Von A wie Abenteuer bis Z wie Zynismus

Das von Hans-Peter Müller und Tilman Reitz herausgegebene Handbuch zum Klassiker der Soziologie Georg Simmel

Von Maurizio BachRSS-Newsfeed neuer Artikel von Maurizio Bach

Besprochene Bücher / Literaturhinweise

Der Henkel einer Vase, ein ästhetisches Problem? Der Schmuck als Objekt soziologischer Analyse? Sind die Alpen einer ernsthaften philosophischen Betrachtung wert? Ist die Koketterie ein seriöses Sujet soziologischer Theoriebildung? Kein Autor ist den kuriosesten, vielfältigen und scheinbar banalsten Ausdrucksformen materialer Gestaltungsfähigkeit, Sinngebung und sozialer Interaktionsformen der Menschen so beharrlich und fruchtbar nachgegangen wie der Philosoph und Soziologe Georg Simmel (1858-1918). Wie keinem anderen gelang es diesem bedeutenden Essayisten, aus der akribischen Beschreibung auch unscheinbarster menschlicher Artefakte und elementarster zwischenmenschlicher Vorgänge feinsinnige und allgemeingültige Erkenntnisse über die conditio humana und die Bedingungen sowie Formen des gesellschaftlichen Lebens zu gewinnen.

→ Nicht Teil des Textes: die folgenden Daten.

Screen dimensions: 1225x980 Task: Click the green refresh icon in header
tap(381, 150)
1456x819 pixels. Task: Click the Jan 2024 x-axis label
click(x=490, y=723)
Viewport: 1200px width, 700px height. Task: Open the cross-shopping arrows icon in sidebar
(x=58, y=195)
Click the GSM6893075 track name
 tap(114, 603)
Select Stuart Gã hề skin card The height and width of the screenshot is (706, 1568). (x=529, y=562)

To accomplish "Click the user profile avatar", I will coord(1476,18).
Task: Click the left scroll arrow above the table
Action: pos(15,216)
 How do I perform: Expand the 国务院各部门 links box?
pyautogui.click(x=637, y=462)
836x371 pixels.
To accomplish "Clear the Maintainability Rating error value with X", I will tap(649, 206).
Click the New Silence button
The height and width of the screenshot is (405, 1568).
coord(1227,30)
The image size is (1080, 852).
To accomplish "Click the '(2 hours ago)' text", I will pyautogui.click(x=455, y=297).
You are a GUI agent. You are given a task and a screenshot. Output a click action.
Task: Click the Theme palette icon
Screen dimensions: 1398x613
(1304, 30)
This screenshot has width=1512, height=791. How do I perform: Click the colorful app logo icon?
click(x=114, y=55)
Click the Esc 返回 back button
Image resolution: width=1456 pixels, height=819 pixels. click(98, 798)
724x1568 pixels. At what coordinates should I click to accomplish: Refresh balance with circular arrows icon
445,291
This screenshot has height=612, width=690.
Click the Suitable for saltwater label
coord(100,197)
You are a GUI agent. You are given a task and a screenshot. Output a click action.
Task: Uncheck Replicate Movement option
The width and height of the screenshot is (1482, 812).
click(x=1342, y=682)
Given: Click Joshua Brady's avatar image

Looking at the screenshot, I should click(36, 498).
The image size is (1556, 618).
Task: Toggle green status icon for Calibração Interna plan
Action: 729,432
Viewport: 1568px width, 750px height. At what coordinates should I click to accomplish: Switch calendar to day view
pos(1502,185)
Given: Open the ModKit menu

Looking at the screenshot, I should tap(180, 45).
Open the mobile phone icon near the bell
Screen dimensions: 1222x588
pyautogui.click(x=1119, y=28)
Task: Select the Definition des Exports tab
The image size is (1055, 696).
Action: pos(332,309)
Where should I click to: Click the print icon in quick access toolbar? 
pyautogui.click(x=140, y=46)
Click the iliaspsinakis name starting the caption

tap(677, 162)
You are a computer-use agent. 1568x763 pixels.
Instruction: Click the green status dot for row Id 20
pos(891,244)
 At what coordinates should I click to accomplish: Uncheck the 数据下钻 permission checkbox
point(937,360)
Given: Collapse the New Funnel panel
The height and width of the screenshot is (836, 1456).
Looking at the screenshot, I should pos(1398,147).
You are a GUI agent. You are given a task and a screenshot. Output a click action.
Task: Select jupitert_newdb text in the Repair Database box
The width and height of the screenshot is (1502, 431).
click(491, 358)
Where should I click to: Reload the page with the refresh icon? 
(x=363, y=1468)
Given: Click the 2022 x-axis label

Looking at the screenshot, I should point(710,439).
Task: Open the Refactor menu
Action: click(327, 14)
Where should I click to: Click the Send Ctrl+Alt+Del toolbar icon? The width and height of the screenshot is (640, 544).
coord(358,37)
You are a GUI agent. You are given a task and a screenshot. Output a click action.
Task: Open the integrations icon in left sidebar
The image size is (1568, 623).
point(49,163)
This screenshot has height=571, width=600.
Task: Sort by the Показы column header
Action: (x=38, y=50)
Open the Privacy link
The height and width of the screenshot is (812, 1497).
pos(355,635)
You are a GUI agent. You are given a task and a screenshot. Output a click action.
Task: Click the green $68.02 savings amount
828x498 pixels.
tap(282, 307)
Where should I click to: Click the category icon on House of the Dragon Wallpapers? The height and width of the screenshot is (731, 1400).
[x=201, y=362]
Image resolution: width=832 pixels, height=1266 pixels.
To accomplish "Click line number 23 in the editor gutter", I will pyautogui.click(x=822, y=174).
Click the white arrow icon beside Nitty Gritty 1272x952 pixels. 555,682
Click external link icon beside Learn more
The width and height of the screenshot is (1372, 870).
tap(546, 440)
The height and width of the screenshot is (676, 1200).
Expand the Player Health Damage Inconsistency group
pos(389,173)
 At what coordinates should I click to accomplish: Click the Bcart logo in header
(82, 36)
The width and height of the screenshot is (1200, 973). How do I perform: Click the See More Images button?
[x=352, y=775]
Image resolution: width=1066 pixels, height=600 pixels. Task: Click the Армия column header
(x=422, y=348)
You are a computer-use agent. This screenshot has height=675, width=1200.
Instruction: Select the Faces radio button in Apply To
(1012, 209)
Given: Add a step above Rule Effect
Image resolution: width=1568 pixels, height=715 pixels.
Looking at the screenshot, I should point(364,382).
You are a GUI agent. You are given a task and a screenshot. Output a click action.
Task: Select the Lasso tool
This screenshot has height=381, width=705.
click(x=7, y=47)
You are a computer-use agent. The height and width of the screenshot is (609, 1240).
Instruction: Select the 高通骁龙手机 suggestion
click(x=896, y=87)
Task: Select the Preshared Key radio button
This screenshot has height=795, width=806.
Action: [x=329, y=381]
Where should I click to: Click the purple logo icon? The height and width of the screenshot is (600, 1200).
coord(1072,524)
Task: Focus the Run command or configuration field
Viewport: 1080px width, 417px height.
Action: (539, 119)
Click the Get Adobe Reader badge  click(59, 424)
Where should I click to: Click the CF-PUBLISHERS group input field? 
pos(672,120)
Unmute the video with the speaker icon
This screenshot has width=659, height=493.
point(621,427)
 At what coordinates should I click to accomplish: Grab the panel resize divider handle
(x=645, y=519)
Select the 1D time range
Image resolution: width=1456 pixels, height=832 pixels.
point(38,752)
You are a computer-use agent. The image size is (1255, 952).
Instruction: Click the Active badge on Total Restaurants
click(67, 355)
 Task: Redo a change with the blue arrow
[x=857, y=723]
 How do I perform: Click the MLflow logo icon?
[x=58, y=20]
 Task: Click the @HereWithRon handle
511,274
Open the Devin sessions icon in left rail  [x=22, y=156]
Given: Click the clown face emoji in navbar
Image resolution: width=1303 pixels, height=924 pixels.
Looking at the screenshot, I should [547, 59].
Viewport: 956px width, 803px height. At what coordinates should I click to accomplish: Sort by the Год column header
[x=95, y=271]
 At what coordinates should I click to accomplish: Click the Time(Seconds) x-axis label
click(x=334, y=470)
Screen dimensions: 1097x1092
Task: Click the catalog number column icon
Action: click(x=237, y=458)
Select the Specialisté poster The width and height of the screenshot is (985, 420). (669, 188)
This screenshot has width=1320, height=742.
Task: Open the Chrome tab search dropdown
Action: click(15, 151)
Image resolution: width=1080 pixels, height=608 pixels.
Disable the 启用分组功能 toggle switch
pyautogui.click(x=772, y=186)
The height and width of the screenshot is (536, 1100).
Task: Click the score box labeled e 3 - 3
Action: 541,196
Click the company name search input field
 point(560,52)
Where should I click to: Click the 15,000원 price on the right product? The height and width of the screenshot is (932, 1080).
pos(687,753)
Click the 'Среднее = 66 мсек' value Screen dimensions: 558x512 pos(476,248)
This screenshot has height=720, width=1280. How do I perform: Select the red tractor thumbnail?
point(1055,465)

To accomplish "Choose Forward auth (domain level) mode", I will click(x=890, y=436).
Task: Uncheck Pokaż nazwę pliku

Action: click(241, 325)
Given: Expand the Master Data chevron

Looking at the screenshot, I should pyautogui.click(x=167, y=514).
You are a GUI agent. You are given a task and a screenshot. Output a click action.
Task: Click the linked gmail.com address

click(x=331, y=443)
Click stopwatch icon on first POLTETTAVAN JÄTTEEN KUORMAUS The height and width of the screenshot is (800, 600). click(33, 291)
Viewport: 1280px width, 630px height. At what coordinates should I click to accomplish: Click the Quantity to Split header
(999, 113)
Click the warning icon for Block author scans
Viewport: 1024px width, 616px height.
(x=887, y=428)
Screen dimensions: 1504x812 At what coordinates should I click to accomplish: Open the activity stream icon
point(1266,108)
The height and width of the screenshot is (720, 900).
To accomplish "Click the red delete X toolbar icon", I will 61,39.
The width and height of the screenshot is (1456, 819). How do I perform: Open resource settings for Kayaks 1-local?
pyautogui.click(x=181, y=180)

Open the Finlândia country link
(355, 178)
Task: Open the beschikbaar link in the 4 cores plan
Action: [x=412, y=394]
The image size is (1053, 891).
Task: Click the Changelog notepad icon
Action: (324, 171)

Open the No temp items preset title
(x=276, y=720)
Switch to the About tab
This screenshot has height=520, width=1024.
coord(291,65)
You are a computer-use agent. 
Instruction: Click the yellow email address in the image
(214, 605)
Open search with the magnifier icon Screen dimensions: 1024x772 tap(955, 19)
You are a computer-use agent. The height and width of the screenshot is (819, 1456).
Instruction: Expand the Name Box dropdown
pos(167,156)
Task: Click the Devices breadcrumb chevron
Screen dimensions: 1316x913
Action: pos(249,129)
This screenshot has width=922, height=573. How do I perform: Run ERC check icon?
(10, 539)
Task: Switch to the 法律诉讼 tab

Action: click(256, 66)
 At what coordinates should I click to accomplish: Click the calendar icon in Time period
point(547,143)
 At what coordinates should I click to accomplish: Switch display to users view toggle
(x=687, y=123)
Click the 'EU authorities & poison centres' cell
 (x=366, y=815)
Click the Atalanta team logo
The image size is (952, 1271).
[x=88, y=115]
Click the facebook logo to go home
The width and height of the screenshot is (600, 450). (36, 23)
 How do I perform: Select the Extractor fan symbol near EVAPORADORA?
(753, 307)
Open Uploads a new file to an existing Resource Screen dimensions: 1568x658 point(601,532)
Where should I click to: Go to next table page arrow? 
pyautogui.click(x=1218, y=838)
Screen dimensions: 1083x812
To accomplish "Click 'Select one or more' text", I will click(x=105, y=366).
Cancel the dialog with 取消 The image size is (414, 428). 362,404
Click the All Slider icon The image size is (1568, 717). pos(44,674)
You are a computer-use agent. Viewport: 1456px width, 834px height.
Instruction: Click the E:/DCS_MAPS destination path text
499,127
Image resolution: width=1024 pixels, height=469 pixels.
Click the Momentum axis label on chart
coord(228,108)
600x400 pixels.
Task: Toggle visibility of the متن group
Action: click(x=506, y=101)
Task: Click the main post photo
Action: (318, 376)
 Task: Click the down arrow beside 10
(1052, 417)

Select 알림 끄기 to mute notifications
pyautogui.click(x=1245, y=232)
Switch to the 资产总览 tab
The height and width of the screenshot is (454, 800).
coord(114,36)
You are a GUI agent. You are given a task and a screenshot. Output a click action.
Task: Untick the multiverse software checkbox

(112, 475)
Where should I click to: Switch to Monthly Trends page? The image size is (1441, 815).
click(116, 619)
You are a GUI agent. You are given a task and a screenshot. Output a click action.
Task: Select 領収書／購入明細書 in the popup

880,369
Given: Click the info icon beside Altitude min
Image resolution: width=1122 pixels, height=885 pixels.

In mehr als einhundert, von durchwegs ausgewiesenen Autorinnen und Autoren verfassten Beiträgen behandelt das vorliegende Simmel-Handbuch eine Vielzahl von Begriffen und Sujets des Mitbegründers der deutschsprachigen Soziologie: Ob Adel oder Brief, Geschlecht oder Goethe, Mode oder Luxus, Porträt oder Tod, Venedig oder Zahl, Ruine oder Geheimnis – es wird ein bunter Reigen von mikro-soziologischen Themen aufgespannt. Jedes einzelne von ihnen rückt den jeweiligen Realitätsausschnitt in eine ungewöhnliche Perspektive und macht grundlegende gesellschaftliche Funktionen und Mechanismen lesbar.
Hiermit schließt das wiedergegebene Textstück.